The context window: a desk of fixed size
Picture the desk of a very efficient person. As long as the documents fit on the desk, they see everything at a glance and answer fast. But the desk has a fixed size. When it is full, to put down a new sheet, an old one has to go.
That is exactly the context window: the amount of text the AI can keep "in front of its eyes" at the same time. Once that window is full:
- the earliest pieces of the conversation slide off the desk;
- the AI no longer "sees" them, so it forgets them;
- it may then contradict itself or ask again for something you already said.
The AI does not forget out of laziness. It forgets because its desk is full.
That is why a marathon conversation sometimes goes off the rails: your original brief has vanished under a pile of more recent messages.
Why re-explaining every time is exhausting
With a plain conversational assistant, everything lives inside the conversation. Your business, your prices, the tone of your emails, the names of your clients: if it is not in the window, it does not exist for the AI.
The result: you start from scratch with every new chat. You paste the same information in, again and again.

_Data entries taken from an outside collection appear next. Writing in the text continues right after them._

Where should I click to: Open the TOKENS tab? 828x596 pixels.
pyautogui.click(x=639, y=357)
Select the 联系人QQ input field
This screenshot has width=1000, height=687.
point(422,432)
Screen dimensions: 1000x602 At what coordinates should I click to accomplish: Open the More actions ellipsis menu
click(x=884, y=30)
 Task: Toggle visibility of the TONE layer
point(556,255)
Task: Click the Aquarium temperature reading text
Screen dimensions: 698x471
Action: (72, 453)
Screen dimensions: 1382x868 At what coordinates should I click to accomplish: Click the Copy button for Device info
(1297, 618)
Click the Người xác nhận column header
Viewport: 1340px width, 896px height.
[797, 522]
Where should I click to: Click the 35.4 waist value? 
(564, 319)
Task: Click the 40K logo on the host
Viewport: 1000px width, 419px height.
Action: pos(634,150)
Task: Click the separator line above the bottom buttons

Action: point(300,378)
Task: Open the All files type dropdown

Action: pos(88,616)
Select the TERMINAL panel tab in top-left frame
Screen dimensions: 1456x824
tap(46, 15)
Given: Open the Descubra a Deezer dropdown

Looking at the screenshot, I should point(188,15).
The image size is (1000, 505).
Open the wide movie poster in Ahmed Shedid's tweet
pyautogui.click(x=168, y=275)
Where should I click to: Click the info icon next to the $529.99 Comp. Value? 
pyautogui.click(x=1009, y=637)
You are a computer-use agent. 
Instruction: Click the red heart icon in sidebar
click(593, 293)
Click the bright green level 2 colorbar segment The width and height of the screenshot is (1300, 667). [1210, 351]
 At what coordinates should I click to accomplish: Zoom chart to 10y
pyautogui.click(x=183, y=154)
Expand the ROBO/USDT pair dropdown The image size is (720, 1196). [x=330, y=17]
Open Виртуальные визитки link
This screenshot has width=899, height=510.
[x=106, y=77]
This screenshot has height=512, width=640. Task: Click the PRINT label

Beyond the wasted time, it is frustrating: you feel like you are training someone who retains nothing.
How chyll keeps the thread
chyll separates two things a chatbot mixes up: the conversation of the moment and the durable context of your business.
That context (your activity, your offers, the way you speak) is learned once, then stored apart in the business memory. It does not clutter the desk: it is pulled out at the right moment, when chyll needs it.
Concretely, this changes everything:
- you no longer have to re-explain your business every time;
- all your tasks (a quote, a payment reminder, a draft reply to a client) rely on the same business memory;
- a long task no longer pushes your important information out of the window.
The AI is still bounded by its window, like every AI. The difference is the organization around it: you do not ask the desk to carry everything. You keep the essentials in a reliable binder, and you only put on the desk what is needed right now.
One last useful habit, even outside chyll: for a specific task, open a new conversation rather than stretching an endless thread. An empty desk always works better than a saturated one.